- ACTIVITY:
Reproduce the material that follows, please, but only from its first line to the line containing "Given: Select the Métadonnées sidebar icon", inclusive.
** RECORDS FOR THE TASK follows **
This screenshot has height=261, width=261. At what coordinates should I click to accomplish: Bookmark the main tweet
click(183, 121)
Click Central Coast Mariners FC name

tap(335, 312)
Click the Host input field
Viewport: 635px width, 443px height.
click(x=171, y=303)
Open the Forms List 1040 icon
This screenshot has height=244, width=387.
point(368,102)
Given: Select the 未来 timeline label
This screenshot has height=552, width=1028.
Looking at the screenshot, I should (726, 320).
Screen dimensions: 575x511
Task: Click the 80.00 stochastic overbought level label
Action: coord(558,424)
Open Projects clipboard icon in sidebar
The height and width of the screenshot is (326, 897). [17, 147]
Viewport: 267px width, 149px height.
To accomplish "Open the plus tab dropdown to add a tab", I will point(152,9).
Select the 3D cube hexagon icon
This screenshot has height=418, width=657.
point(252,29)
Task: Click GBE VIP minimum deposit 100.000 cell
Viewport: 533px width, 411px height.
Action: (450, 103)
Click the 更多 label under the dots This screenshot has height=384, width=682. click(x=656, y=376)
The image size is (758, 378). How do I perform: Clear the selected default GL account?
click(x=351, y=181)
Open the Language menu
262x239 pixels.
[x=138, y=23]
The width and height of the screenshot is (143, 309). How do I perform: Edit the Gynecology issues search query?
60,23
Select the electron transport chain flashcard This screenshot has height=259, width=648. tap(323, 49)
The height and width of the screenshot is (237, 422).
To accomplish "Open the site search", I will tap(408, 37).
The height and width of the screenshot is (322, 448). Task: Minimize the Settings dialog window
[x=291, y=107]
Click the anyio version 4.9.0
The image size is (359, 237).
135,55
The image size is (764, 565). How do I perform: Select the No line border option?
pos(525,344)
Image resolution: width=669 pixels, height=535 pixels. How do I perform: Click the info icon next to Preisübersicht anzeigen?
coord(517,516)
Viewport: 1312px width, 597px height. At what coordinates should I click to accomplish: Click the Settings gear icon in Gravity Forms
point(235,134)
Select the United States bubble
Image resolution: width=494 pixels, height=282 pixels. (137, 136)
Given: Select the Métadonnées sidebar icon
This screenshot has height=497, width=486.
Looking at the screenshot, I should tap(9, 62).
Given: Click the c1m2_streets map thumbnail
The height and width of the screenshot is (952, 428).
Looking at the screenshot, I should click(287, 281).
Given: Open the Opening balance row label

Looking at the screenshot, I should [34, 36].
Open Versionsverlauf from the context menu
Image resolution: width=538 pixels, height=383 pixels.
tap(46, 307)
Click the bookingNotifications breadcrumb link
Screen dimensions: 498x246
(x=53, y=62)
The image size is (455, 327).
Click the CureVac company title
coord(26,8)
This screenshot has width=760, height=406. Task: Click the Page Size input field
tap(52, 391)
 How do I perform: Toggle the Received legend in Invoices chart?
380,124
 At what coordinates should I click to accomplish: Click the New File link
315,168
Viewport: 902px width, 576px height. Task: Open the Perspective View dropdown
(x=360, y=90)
** End of RECORDS FOR THE TASK **
- ANSWER SECTION:
This screenshot has height=261, width=261. At what coordinates should I click to accomplish: Bookmark the main tweet
click(183, 121)
Click Central Coast Mariners FC name

tap(335, 312)
Click the Host input field
Viewport: 635px width, 443px height.
click(x=171, y=303)
Open the Forms List 1040 icon
This screenshot has height=244, width=387.
point(368,102)
Given: Select the 未来 timeline label
This screenshot has height=552, width=1028.
Looking at the screenshot, I should (726, 320).
Screen dimensions: 575x511
Task: Click the 80.00 stochastic overbought level label
Action: coord(558,424)
Open Projects clipboard icon in sidebar
The height and width of the screenshot is (326, 897). [17, 147]
Viewport: 267px width, 149px height.
To accomplish "Open the plus tab dropdown to add a tab", I will point(152,9).
Select the 3D cube hexagon icon
This screenshot has height=418, width=657.
point(252,29)
Task: Click GBE VIP minimum deposit 100.000 cell
Viewport: 533px width, 411px height.
Action: (450, 103)
Click the 更多 label under the dots This screenshot has height=384, width=682. click(x=656, y=376)
The image size is (758, 378). How do I perform: Clear the selected default GL account?
click(x=351, y=181)
Open the Language menu
262x239 pixels.
[x=138, y=23]
The width and height of the screenshot is (143, 309). How do I perform: Edit the Gynecology issues search query?
60,23
Select the electron transport chain flashcard This screenshot has height=259, width=648. tap(323, 49)
The height and width of the screenshot is (237, 422).
To accomplish "Open the site search", I will tap(408, 37).
The height and width of the screenshot is (322, 448). Task: Minimize the Settings dialog window
[x=291, y=107]
Click the anyio version 4.9.0
The image size is (359, 237).
135,55
The image size is (764, 565). How do I perform: Select the No line border option?
pos(525,344)
Image resolution: width=669 pixels, height=535 pixels. How do I perform: Click the info icon next to Preisübersicht anzeigen?
coord(517,516)
Viewport: 1312px width, 597px height. At what coordinates should I click to accomplish: Click the Settings gear icon in Gravity Forms
point(235,134)
Select the United States bubble
Image resolution: width=494 pixels, height=282 pixels. (137, 136)
Given: Select the Métadonnées sidebar icon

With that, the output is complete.